Given entries:
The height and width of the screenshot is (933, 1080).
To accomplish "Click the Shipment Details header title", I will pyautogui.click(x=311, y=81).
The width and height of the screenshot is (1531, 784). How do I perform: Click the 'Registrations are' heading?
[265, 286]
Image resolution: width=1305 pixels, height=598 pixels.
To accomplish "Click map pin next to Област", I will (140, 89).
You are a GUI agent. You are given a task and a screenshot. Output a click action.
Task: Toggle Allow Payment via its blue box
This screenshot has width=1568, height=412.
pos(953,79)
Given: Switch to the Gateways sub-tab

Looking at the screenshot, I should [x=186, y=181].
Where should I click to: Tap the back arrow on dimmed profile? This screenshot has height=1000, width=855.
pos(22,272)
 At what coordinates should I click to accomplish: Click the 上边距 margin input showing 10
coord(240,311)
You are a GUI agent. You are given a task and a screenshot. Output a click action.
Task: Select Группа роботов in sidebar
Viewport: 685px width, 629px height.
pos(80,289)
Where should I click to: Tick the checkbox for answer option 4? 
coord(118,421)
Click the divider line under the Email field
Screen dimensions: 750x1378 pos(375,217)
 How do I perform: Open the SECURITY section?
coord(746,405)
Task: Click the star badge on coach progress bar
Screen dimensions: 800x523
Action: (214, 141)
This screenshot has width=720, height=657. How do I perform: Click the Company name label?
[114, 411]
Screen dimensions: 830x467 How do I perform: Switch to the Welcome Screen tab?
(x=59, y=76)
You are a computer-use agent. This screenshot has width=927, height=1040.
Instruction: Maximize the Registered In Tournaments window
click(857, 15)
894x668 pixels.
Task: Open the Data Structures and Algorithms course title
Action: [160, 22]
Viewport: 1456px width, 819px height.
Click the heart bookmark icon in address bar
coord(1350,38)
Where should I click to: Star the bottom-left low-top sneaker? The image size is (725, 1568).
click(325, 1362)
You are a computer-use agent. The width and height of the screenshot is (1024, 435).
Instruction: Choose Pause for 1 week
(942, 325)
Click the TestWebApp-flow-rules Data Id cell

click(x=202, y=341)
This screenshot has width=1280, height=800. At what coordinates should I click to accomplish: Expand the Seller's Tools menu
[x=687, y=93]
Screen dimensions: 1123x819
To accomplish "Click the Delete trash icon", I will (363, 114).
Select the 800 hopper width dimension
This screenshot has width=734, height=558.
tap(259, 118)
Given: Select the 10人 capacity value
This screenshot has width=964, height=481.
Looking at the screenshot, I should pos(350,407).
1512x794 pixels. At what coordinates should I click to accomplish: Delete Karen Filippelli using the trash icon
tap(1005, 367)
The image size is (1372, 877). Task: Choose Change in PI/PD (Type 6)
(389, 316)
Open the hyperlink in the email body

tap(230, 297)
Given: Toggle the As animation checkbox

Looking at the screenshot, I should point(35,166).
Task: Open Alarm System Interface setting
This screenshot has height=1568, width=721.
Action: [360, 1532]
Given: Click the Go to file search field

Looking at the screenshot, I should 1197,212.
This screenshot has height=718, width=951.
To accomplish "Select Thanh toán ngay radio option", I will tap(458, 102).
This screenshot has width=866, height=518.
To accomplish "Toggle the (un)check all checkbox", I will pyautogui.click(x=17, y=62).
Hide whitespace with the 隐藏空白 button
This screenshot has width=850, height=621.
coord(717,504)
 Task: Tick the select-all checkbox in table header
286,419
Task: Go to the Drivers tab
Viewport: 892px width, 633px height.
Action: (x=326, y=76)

Request: Copy the material, starting at the line that has "Given: Switch to the Gateways sub-tab" and stopping after the line that has "click(325, 1362)". Replace "Tournaments" with "Leagues" and leave everything else unchanged.

In response:
Given: Switch to the Gateways sub-tab

Looking at the screenshot, I should [x=186, y=181].
Where should I click to: Tap the back arrow on dimmed profile? This screenshot has height=1000, width=855.
pos(22,272)
 At what coordinates should I click to accomplish: Click the 上边距 margin input showing 10
coord(240,311)
You are a GUI agent. You are given a task and a screenshot. Output a click action.
Task: Select Группа роботов in sidebar
Viewport: 685px width, 629px height.
pos(80,289)
Where should I click to: Tick the checkbox for answer option 4? 
coord(118,421)
Click the divider line under the Email field
Screen dimensions: 750x1378 pos(375,217)
 How do I perform: Open the SECURITY section?
coord(746,405)
Task: Click the star badge on coach progress bar
Screen dimensions: 800x523
Action: (214, 141)
This screenshot has width=720, height=657. How do I perform: Click the Company name label?
[114, 411]
Screen dimensions: 830x467 How do I perform: Switch to the Welcome Screen tab?
(x=59, y=76)
You are a computer-use agent. This screenshot has width=927, height=1040.
Instruction: Maximize the Registered In Leagues window
click(857, 15)
894x668 pixels.
Task: Open the Data Structures and Algorithms course title
Action: [160, 22]
Viewport: 1456px width, 819px height.
Click the heart bookmark icon in address bar
coord(1350,38)
Where should I click to: Star the bottom-left low-top sneaker? The image size is (725, 1568).
click(325, 1362)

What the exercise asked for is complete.